Directions for this task: From the listing below, copy only the lines running from the line that contains "Given: Open the User feedbacks options menu" to the line that contains "Open the Google apps grid", both included.

Dataset content:
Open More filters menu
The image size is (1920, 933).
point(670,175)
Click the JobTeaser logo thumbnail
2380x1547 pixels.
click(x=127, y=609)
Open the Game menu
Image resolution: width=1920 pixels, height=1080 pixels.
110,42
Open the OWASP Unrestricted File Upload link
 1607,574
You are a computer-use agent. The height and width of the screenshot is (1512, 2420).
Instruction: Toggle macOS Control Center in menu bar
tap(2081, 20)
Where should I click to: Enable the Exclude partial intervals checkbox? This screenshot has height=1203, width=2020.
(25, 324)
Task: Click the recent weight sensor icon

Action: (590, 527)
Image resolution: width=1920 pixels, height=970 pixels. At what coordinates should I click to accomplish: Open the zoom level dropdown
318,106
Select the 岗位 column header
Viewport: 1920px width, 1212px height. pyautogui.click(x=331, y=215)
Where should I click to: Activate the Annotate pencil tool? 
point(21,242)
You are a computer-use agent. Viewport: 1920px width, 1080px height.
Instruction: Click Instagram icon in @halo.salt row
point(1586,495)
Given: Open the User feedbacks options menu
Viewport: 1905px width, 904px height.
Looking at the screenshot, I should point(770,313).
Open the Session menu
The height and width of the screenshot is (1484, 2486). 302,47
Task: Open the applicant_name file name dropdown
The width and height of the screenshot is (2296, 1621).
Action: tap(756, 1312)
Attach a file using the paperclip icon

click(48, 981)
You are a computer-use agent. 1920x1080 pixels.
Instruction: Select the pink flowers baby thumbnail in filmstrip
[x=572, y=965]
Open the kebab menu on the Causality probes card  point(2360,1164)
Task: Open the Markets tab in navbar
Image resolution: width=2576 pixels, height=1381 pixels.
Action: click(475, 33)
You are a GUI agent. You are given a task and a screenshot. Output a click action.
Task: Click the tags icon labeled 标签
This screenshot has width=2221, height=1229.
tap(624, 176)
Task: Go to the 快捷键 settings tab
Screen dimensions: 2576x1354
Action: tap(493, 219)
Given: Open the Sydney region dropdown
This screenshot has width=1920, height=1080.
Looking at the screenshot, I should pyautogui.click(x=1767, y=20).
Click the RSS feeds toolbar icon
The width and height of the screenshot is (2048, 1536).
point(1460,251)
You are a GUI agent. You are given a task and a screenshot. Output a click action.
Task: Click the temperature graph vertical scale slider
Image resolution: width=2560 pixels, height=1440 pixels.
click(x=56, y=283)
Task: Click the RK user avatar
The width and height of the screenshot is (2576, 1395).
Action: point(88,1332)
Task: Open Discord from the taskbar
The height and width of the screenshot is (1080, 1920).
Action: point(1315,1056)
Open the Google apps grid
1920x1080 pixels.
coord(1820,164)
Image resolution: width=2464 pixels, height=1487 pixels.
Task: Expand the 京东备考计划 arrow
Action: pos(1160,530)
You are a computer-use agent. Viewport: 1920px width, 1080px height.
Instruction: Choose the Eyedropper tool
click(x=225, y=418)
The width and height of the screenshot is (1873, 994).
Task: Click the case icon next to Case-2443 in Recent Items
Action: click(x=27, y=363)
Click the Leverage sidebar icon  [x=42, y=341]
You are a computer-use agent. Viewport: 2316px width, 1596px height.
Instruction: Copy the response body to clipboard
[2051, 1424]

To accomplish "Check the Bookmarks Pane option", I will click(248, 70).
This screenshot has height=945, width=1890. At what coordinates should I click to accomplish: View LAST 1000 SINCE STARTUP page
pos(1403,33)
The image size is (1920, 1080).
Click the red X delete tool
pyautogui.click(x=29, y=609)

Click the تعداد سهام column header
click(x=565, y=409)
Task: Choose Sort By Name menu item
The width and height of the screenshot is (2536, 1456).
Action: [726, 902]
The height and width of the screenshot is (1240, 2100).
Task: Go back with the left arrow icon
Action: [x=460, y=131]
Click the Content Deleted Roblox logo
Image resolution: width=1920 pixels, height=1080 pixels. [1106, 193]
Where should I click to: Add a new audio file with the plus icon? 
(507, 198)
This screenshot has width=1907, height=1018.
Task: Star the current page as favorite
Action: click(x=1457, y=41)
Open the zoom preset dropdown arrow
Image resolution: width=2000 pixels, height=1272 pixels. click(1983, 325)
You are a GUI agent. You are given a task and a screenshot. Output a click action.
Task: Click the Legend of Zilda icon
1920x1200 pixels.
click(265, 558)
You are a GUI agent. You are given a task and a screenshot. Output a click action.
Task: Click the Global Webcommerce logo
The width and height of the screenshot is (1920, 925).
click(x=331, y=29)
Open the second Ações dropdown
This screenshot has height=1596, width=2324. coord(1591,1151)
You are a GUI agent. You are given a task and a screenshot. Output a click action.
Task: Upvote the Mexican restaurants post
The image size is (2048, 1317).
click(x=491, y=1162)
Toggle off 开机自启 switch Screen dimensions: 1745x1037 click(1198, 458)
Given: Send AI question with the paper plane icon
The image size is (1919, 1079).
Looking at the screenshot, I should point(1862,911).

Answer to the problem:
Given: Open the User feedbacks options menu
Viewport: 1905px width, 904px height.
Looking at the screenshot, I should point(770,313).
Open the Session menu
The height and width of the screenshot is (1484, 2486). 302,47
Task: Open the applicant_name file name dropdown
The width and height of the screenshot is (2296, 1621).
Action: tap(756, 1312)
Attach a file using the paperclip icon

click(48, 981)
You are a computer-use agent. 1920x1080 pixels.
Instruction: Select the pink flowers baby thumbnail in filmstrip
[x=572, y=965]
Open the kebab menu on the Causality probes card  point(2360,1164)
Task: Open the Markets tab in navbar
Image resolution: width=2576 pixels, height=1381 pixels.
Action: click(475, 33)
You are a GUI agent. You are given a task and a screenshot. Output a click action.
Task: Click the tags icon labeled 标签
This screenshot has width=2221, height=1229.
tap(624, 176)
Task: Go to the 快捷键 settings tab
Screen dimensions: 2576x1354
Action: tap(493, 219)
Given: Open the Sydney region dropdown
This screenshot has width=1920, height=1080.
Looking at the screenshot, I should pyautogui.click(x=1767, y=20).
Click the RSS feeds toolbar icon
The width and height of the screenshot is (2048, 1536).
point(1460,251)
You are a GUI agent. You are given a task and a screenshot. Output a click action.
Task: Click the temperature graph vertical scale slider
Image resolution: width=2560 pixels, height=1440 pixels.
click(x=56, y=283)
Task: Click the RK user avatar
The width and height of the screenshot is (2576, 1395).
Action: point(88,1332)
Task: Open Discord from the taskbar
The height and width of the screenshot is (1080, 1920).
Action: point(1315,1056)
Open the Google apps grid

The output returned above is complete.